The measurements taken in the papers were in descending order of frequency: absence or presence of Popeye’s sign in 7/11 [18,19,20,21,22,23, 25]; pain in 6/11 [18,19,20, 22,23,24] using the visual analog scale (VAS) [18,19,20, 22, 24], and the numerical rating scale (NRS) [23]; muscle strength in 5/11 [17,18,19, 21, 22] measured with a digital dynamometer [17, 19, 21, 22] and with a digital force gauge transducer [18]; patient satisfaction in 4/11 [19, 23,24,25] based on VAS [23, 24] and measured with a question about the degree of satisfaction [19] and with a 5-point Smiley Scale [25]; ROM in 3/11 [15, 16, 20] measured with a standard universal goniometer; biceps brachii cramping in 2/11 [22, 23] assessed by means of an ultrasonographic evaluation [22] or the frequency of patient complaints [23]; and quality of life in 1/11 using SF-36 Health Survey [22]. All these parameters were measured independently. After surgery, general shoulder functionality was assessed using: Constant scale, 9/11 [17,18,19,20,21,22,23,24,25]; Simple Shoulder Test (SST), 4/11 [20, 21, 23, 24]; University of California at Los Angeles Shoulder Score (UCLA), 2/11 [15, 16]; American Shoulder and Elbow Surgeons (ASES), 2/11 [18, 20]; Disabilities of Arm, Shoulder and Hand (DASH), 1/11 [17, 25]; Korean Shoulder Scoring system (KSS), 1/11 [20].

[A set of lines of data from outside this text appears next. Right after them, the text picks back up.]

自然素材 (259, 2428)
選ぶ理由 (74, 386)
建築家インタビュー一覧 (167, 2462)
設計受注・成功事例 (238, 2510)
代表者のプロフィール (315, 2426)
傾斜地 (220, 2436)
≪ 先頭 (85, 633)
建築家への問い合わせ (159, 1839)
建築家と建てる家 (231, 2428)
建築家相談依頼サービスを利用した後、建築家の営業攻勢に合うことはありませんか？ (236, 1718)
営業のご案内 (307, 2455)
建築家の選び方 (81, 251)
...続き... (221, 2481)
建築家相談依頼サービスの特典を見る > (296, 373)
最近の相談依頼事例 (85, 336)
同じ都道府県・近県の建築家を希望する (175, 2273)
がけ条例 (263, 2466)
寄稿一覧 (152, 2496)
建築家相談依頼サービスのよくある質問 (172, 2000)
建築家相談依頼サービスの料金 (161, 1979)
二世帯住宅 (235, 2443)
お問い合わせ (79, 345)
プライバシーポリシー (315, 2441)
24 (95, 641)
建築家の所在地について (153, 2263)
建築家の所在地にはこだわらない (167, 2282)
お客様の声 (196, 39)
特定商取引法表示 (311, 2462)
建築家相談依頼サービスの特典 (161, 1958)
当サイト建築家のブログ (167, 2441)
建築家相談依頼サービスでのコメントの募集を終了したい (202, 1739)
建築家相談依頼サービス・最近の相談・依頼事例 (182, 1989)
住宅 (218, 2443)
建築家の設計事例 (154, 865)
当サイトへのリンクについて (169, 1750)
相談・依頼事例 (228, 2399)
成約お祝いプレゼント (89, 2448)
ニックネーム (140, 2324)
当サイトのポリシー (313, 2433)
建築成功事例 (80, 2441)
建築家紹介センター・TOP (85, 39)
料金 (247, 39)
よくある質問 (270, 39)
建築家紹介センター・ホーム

Only five studies [15, 16, 18, 23, 25] compared the pre- and post-intervention of each experimental group (Table 4). The measured parameters were ROM, pain, and patient satisfaction. Related to the functionality, Constant, UCLA, SST, and ASES scales were used. Two articles [15, 16] found significant differences in each intervention. Each group showed a statistically significant improvement in ROM and UCLA.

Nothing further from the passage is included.